Stored data entries:
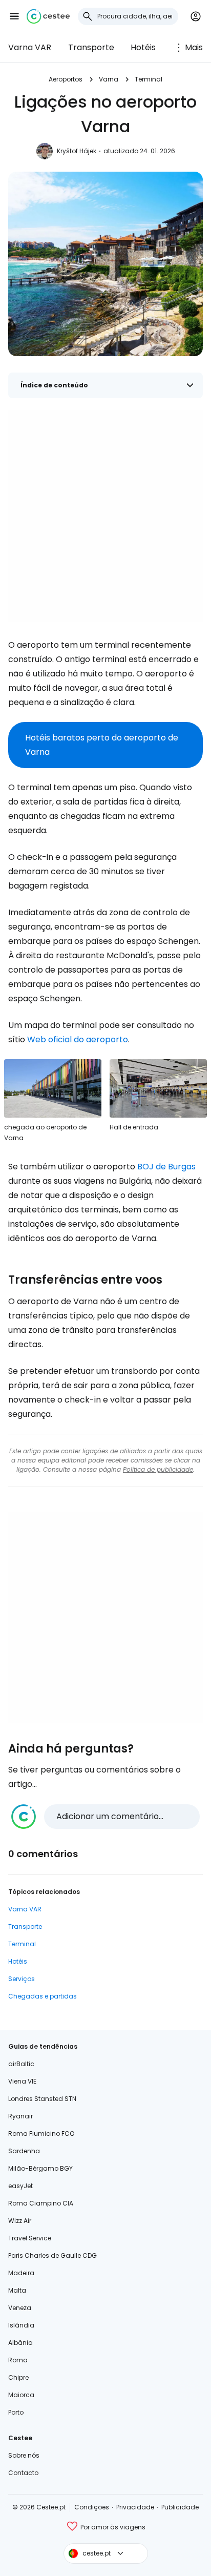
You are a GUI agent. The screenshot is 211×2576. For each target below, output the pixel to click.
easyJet (20, 2185)
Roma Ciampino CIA (40, 2203)
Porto (16, 2412)
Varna (108, 79)
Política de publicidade (158, 1469)
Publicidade (180, 2507)
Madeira (21, 2273)
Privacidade (135, 2507)
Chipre (18, 2377)
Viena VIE (22, 2081)
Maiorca (21, 2394)
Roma (18, 2360)
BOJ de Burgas (166, 1166)
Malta (17, 2290)
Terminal (148, 79)
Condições (91, 2507)
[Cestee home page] (48, 16)
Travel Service (29, 2238)
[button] (14, 16)
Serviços (21, 1978)
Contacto (23, 2472)
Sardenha (24, 2151)
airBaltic (21, 2063)
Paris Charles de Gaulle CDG (52, 2255)
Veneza (19, 2307)
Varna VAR (29, 47)
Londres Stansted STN (42, 2098)
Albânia (20, 2342)
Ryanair (20, 2116)
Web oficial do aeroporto (77, 1039)
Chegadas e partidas (42, 1996)
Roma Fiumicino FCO (41, 2133)
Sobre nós (23, 2455)
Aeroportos (65, 79)
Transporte (91, 47)
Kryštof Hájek (76, 151)
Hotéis (143, 47)
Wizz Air (19, 2220)
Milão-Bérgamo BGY (40, 2168)
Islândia (21, 2325)
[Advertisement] (105, 516)
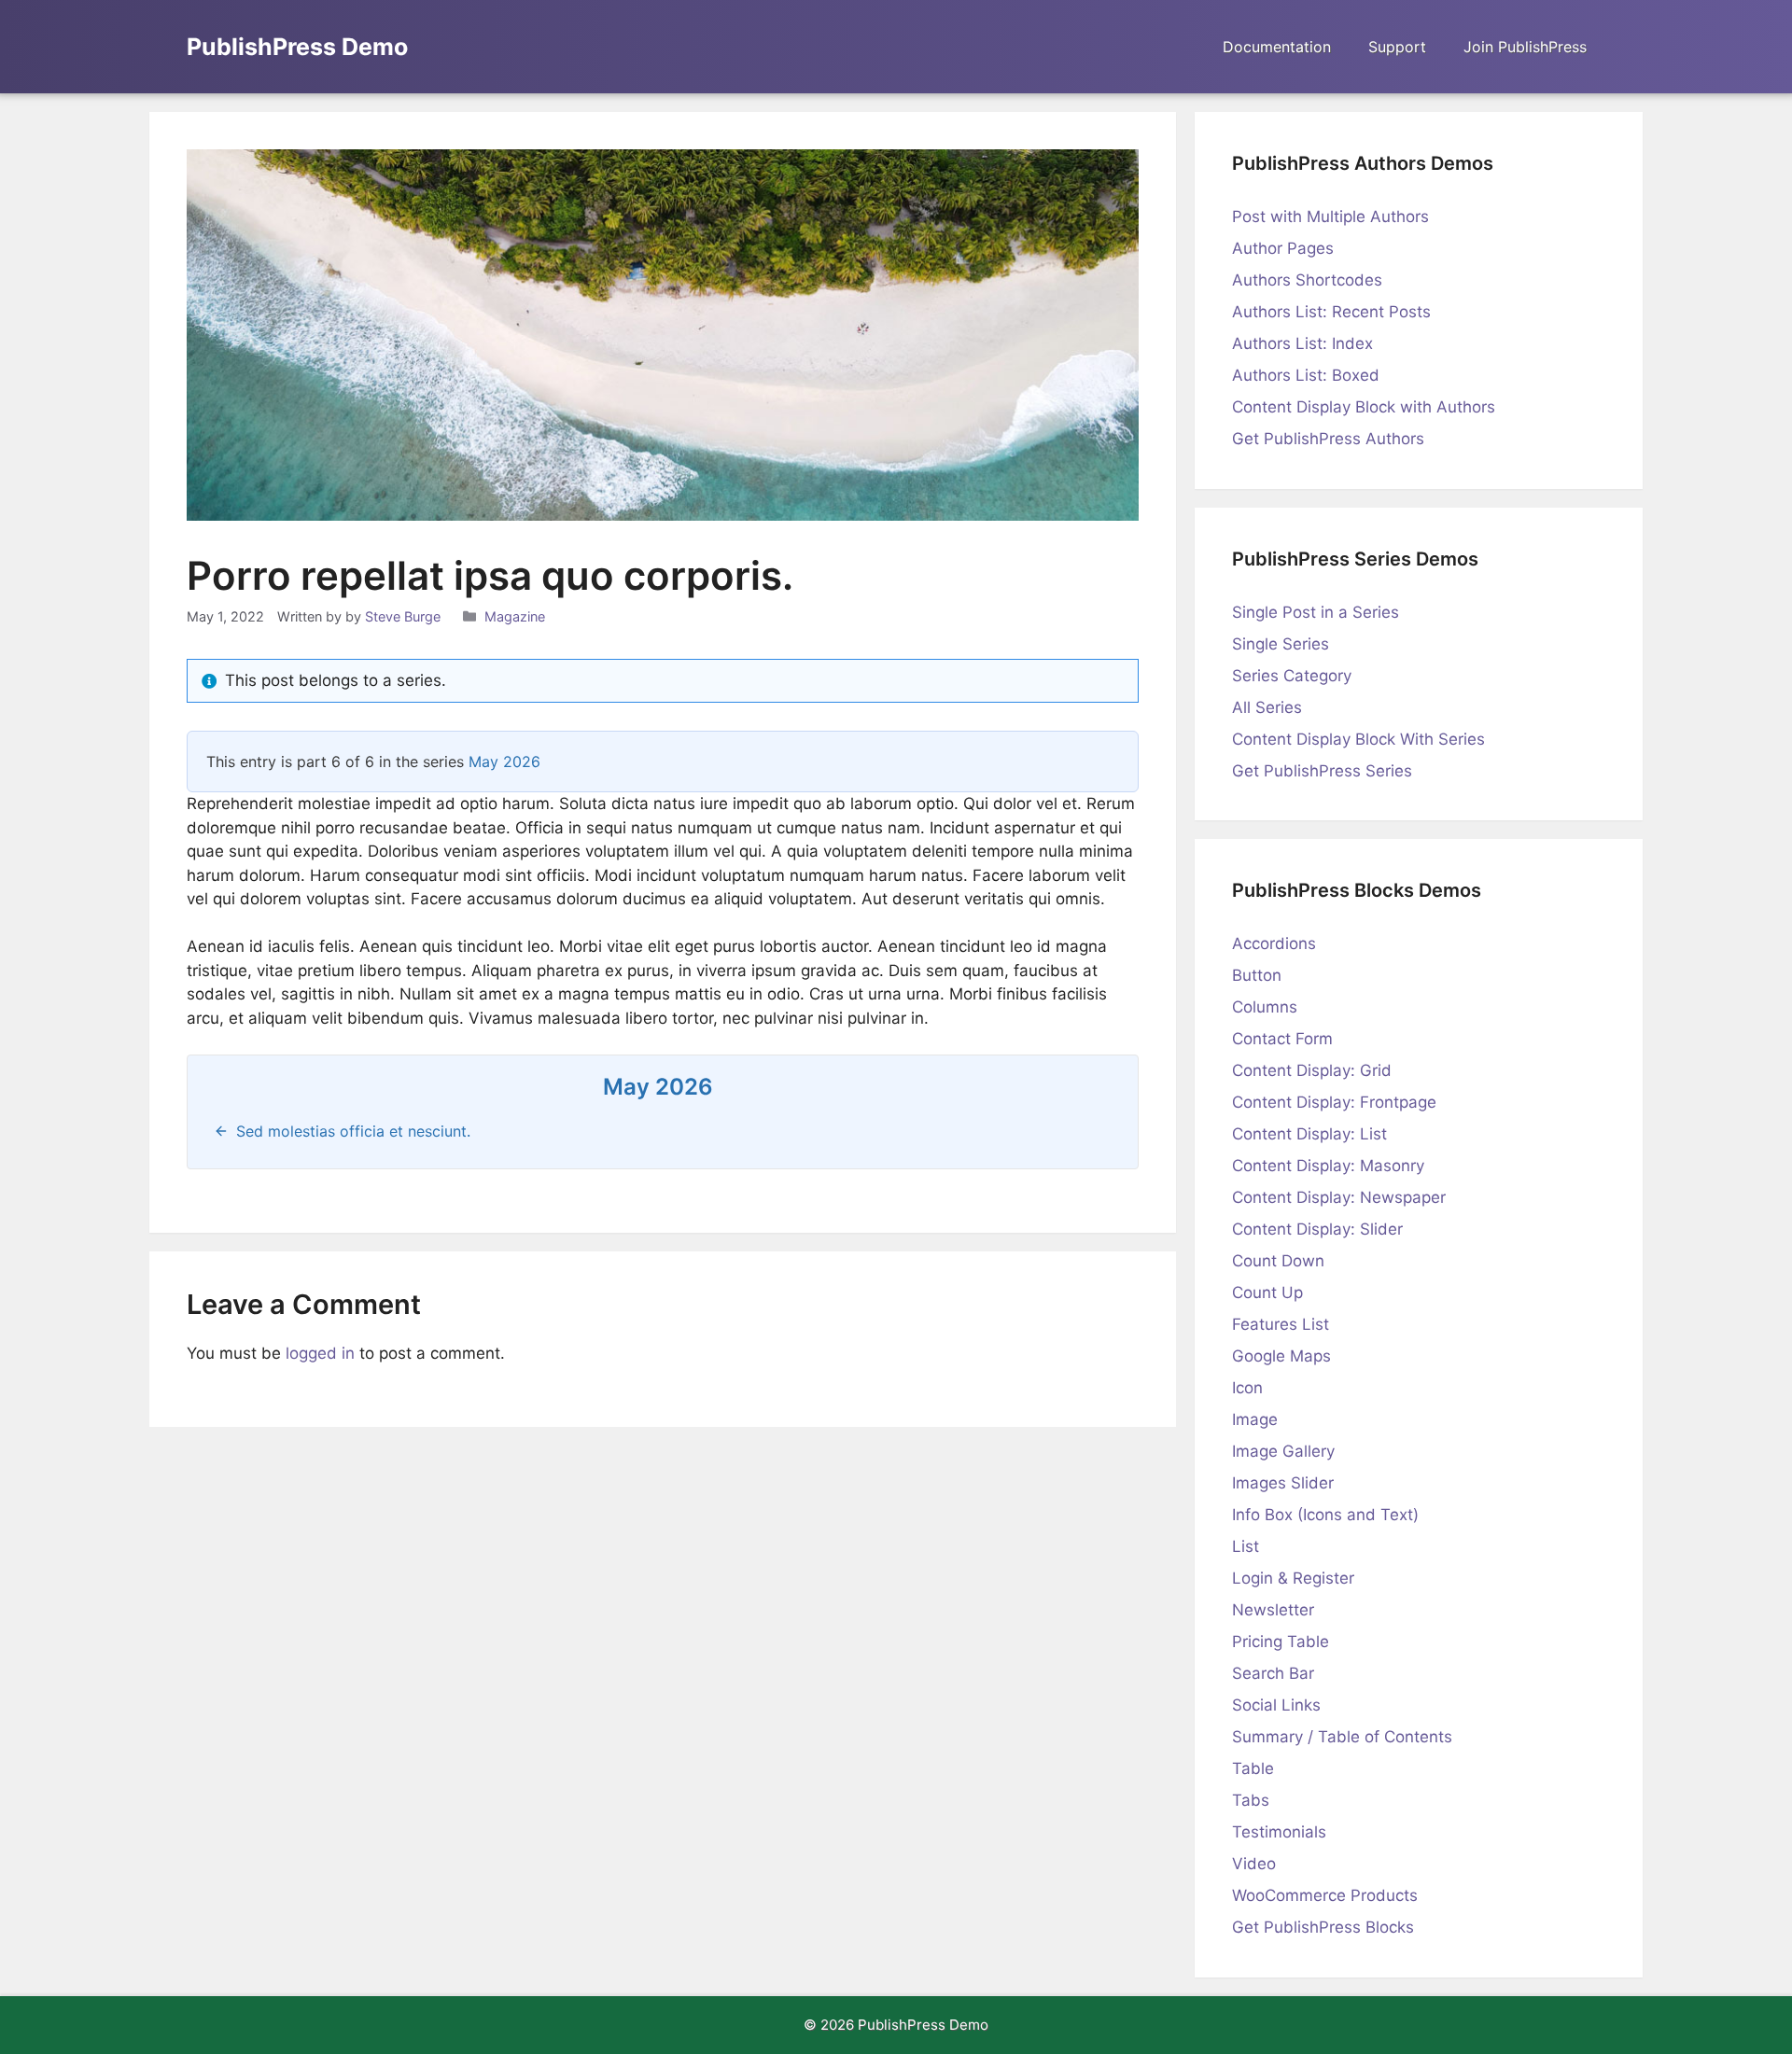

PROBLEM STATEMENT: Each line from the one holding "Sardenha (24, 2151)" down to the end of the records is to be reproduced unaltered, and the pictures are to be omitted.

EXERCISE RESPONSE:
Sardenha (24, 2151)
airBaltic (21, 2063)
Paris Charles de Gaulle CDG (52, 2255)
Veneza (19, 2307)
Varna VAR (29, 47)
Londres Stansted STN (42, 2098)
Albânia (20, 2342)
Ryanair (20, 2116)
Web oficial do aeroporto (77, 1039)
Chegadas e partidas (42, 1996)
Roma Fiumicino FCO (41, 2133)
Sobre nós (23, 2455)
Aeroportos (65, 79)
Transporte (91, 47)
Kryštof Hájek (76, 151)
Hotéis (143, 47)
Wizz Air (19, 2220)
Milão-Bérgamo BGY (40, 2168)
Islândia (21, 2325)
[Advertisement] (105, 516)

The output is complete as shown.